■ ASSIGNMENT:
As written and without pictures, set down the lines from the one that contains "Instruction: Tap the blue member count icon" through the end of the data.

START DATA RECORDS

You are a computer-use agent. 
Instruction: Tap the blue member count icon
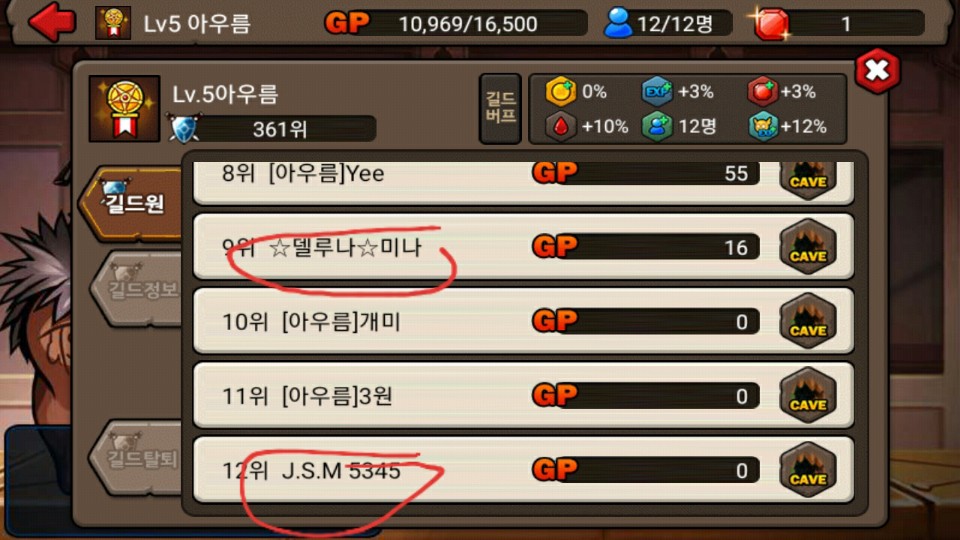[x=617, y=23]
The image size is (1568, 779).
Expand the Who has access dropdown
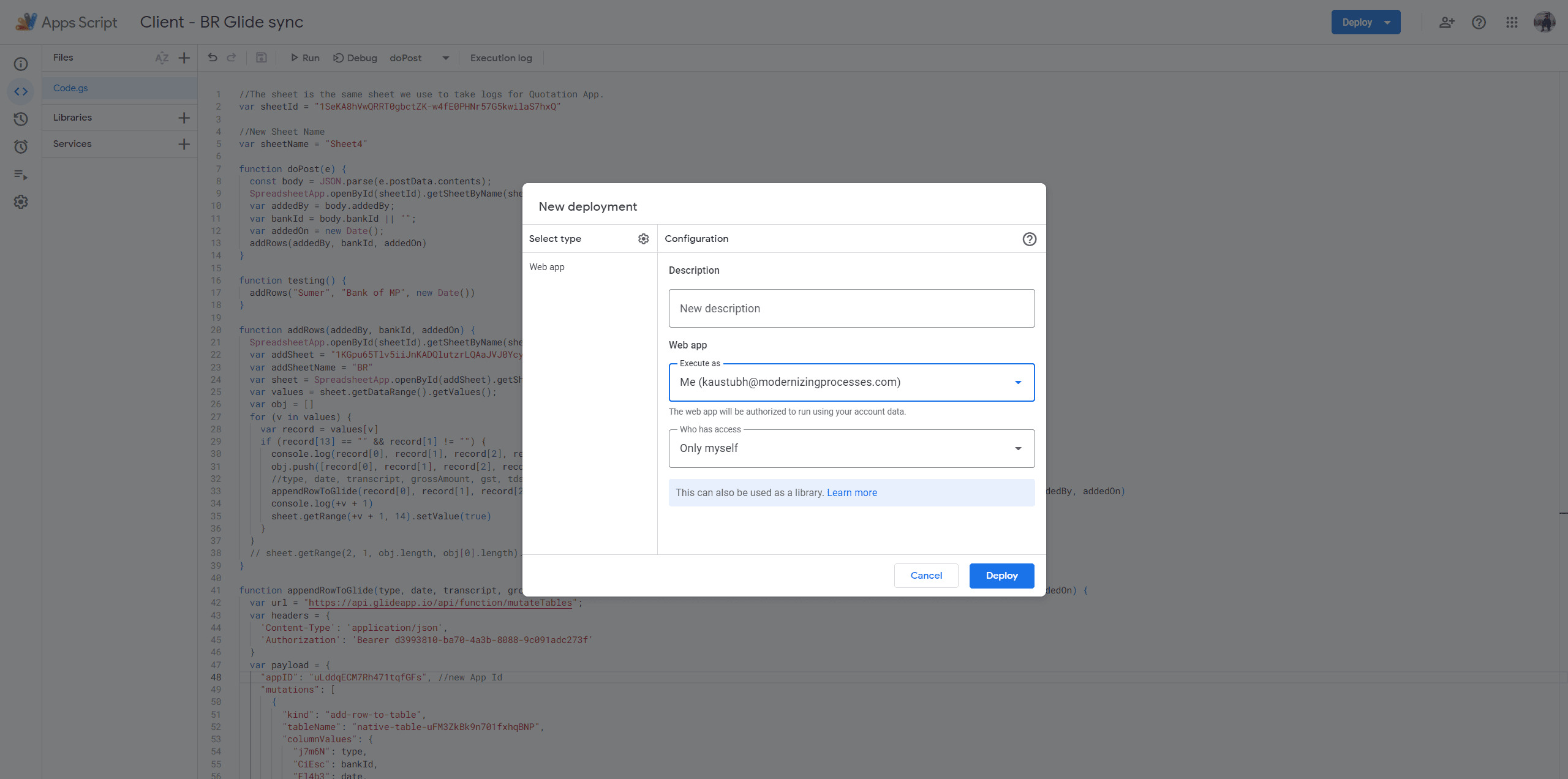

END DATA RECORDS

■ EXERCISE ANSWER:
Instruction: Tap the blue member count icon
[x=617, y=23]
The image size is (1568, 779).
Expand the Who has access dropdown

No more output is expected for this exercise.